Я смотрю на нее недоумевающе. Неужели она хочет, чтобы я дала ей урок? Я еле хожу. Мне с трудом удается связно мыслить. Не то чтобы урок косметологии являлся последним пунктом в списке моих приоритетов, но то, что он находится в нем достаточно низко — в этом нет никаких сомнений.
— Мне кажется, что за последние две недели ты совершенно запустила свои ногти. Поэтому тебе просто необходим человек, способный сделать тебе профессиональный маникюр. Та-дам! — Она делает пируэт и приседает в реверансе. — Перед тобой именно такой человек.
В реальной жизни она работает начальником отдела маркетинга крупного банка.
Я молчу. Что ей сказать, чтобы это не прозвучало слишком грубо и не задело ее?
— Видишь ли, малышка, я никуда не уйду, пока не сделаю тебе маникюр, поэтому мы можем сделать это по-хорошему или по-плохому.
Я отступаю на шаг в сторону, впуская ее в дом, и она довольно улыбается. Бутч поднимает голову и смотрит на нее из своей корзинки в прихожей. Решив, что она ему нравится, он приветственно лает.

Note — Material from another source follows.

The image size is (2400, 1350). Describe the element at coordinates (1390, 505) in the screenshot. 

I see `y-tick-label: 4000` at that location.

— Привет, малыш. Какой же ты хорошенький! — снова улыбается Грейс.
Он радостно лает в ответ, косится на меня, удовлетворенно кладет голову на подстилку и закрывает глаза. Я в очередной раз удивляюсь способности Грейс очаровать кого угодно.

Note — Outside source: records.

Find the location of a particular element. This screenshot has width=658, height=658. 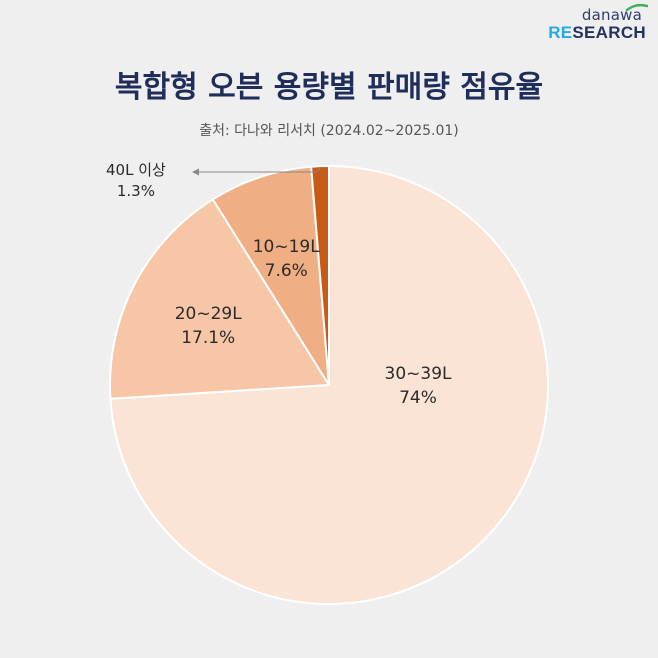

logo-wordmark-top: danawa is located at coordinates (598, 14).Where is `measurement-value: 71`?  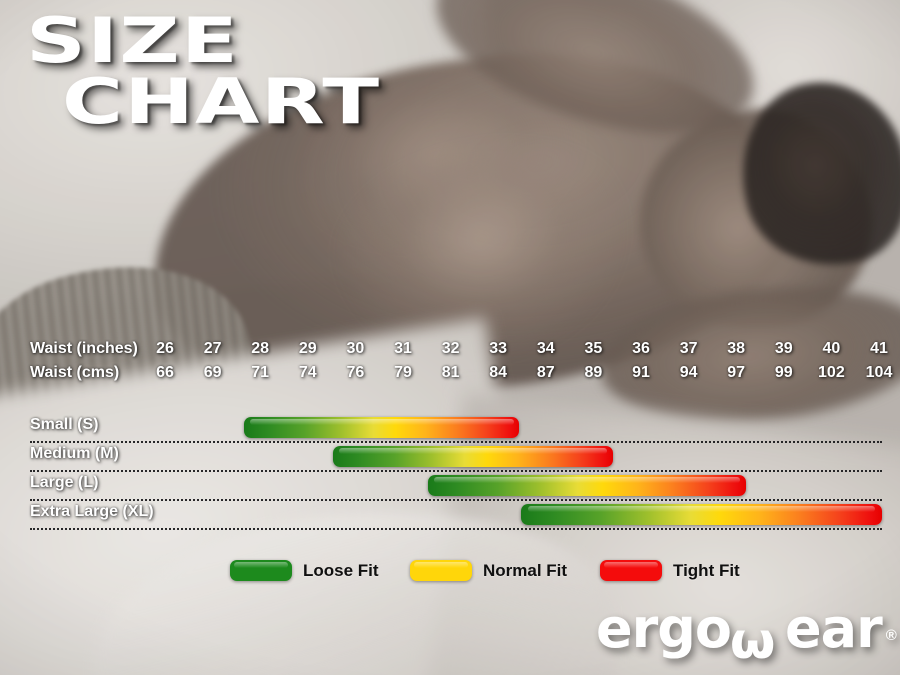
measurement-value: 71 is located at coordinates (260, 372).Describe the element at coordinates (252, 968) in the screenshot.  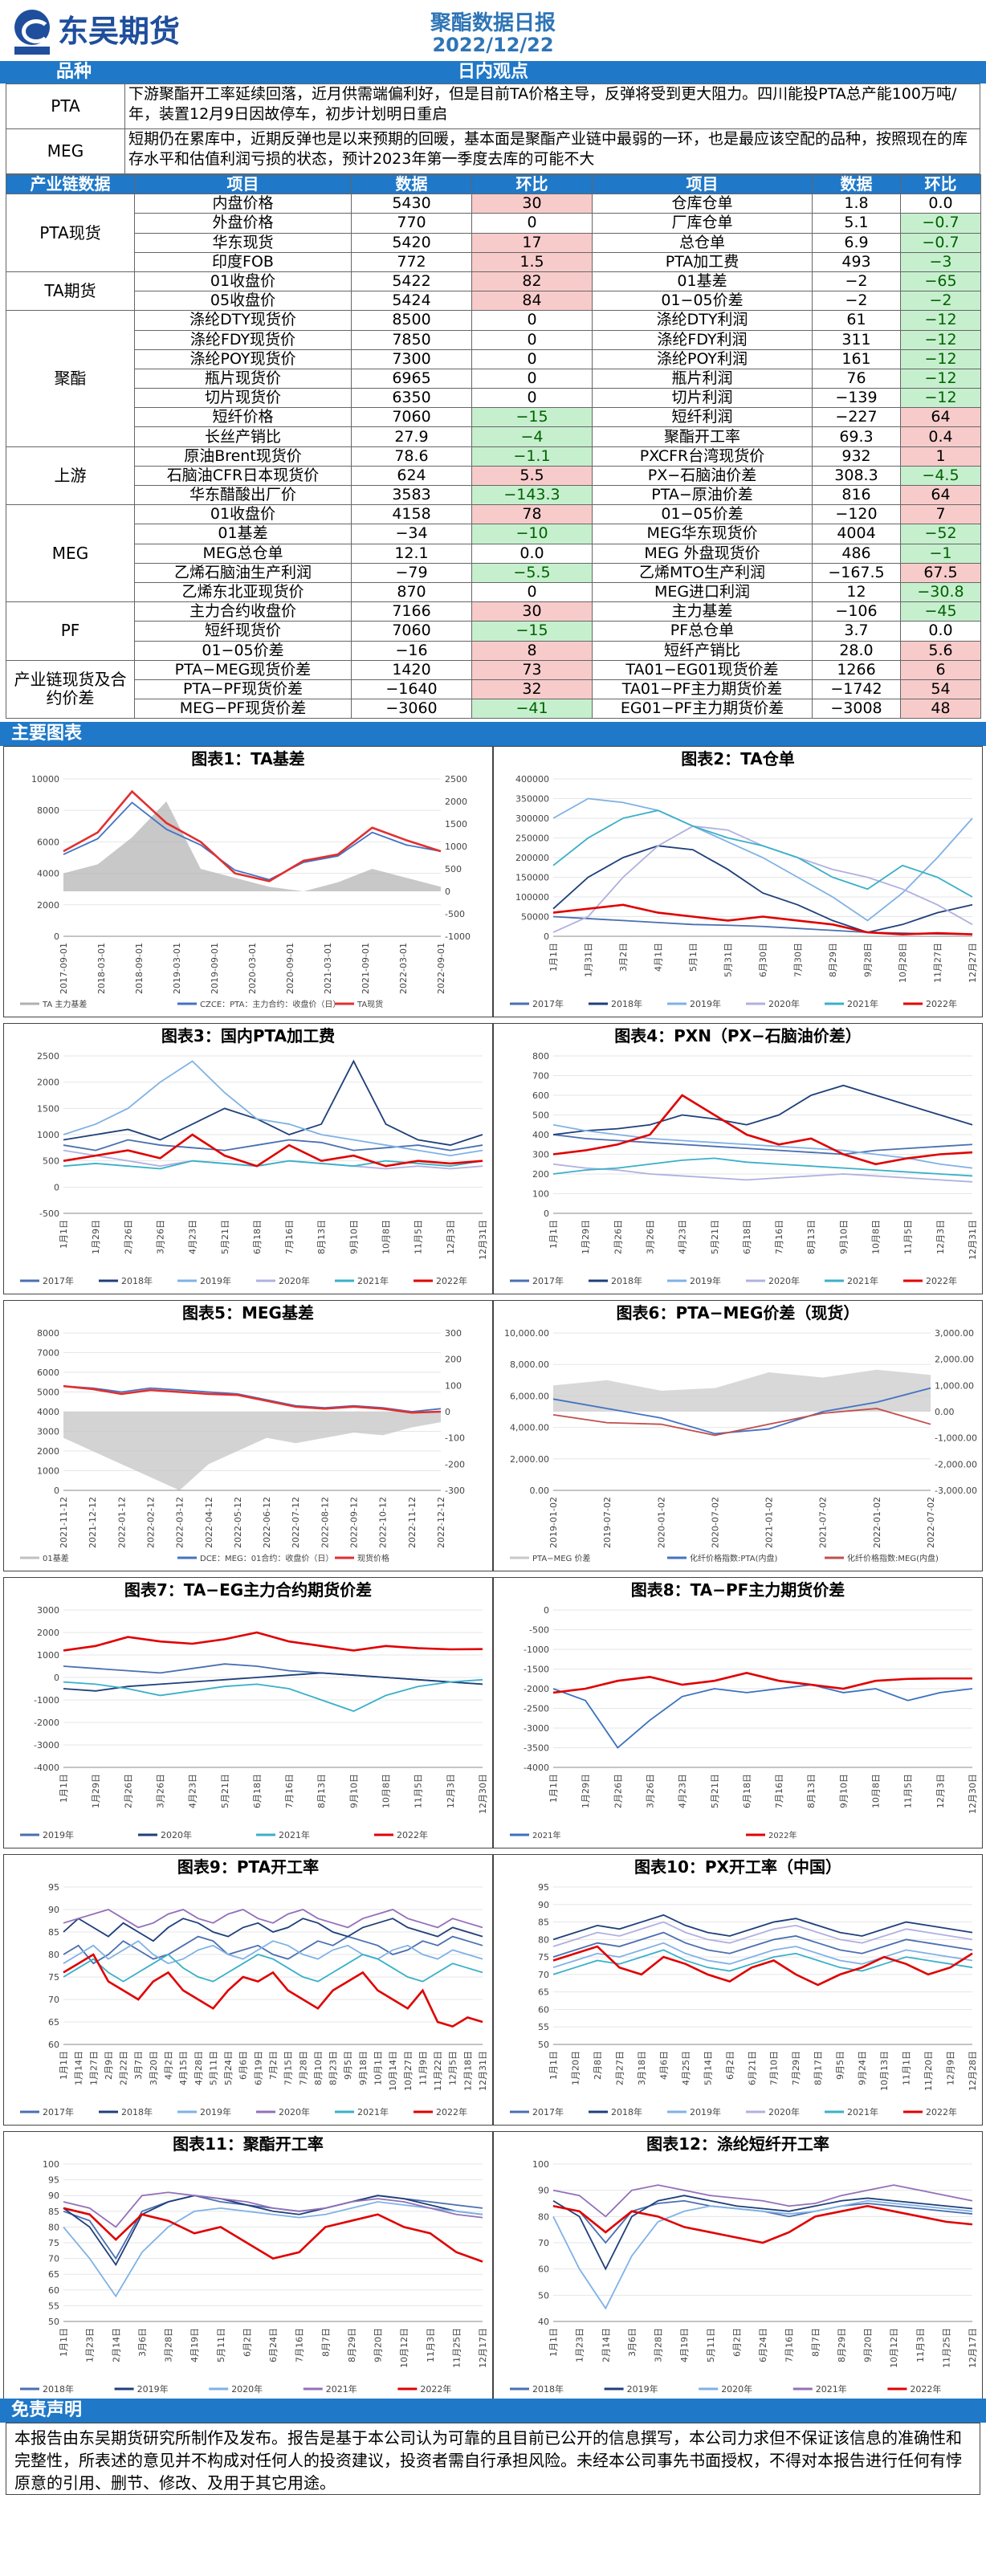
I see `x-tick-label: 2020-03-01` at that location.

— Каким был Джек, когда умерла Ева? — спрашиваю я у Грейс.
Мы сидим за кухонным столом. Между нами разложены инструменты Грейс, справа от меня радугой сверкают ряды флакончиков с лаком. Она работает молча, сосредоточенно массируя мои руки и втирая в них роскошный крем. Она очень осторожна, потому что моя левая кисть еще очень болит после аварии. Потом она принимается удалять остатки лака с моих ногтей, готовя их к нанесению основы.

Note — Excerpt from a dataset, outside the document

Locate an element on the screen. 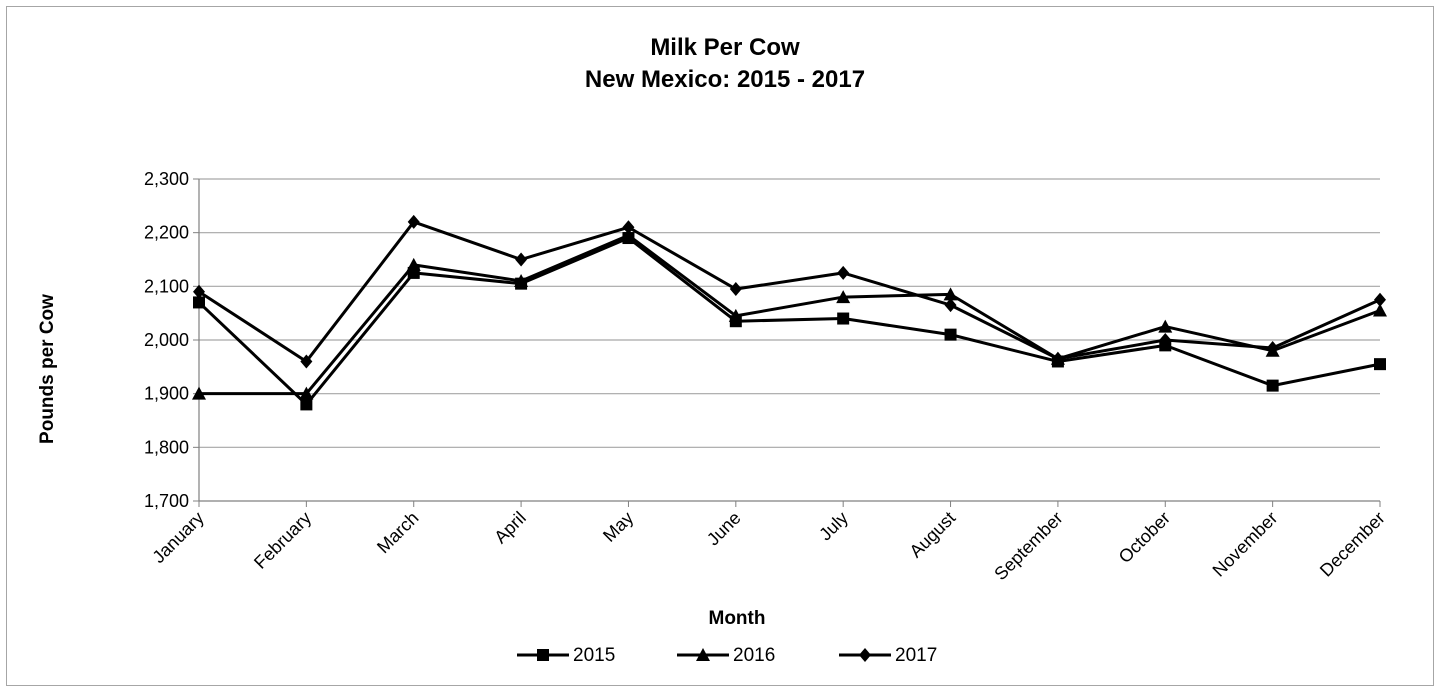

Кисточка для основы останавливает свое продвижение от ногтевого ложа до кончика ногтя указательного пальца левой руки.
Грейс еще ниже наклоняет голову.
Она медлит, пытаясь взять себя в руки, прежде чем продолжить. Я впервые спрашиваю ее о Еве. Я впервые ощутила такую ревность. Но то, что Джек постоянно зовет во сне Еву, постепенно лишает меня самообладания. К этому примешивается сказанное женщиной-полицейским. В итоге мною начинают овладевать уныние и подавленность. Я думала, что выздоравливаю и мое состояние улучшается, но теперь понимаю, что ошибалась. Мне не удается избавиться от чувства, что Джек что-то от меня скрывает. Он сам не свой, и я хочу понять: это последствие его душевной травмы или его гложет что-то другое?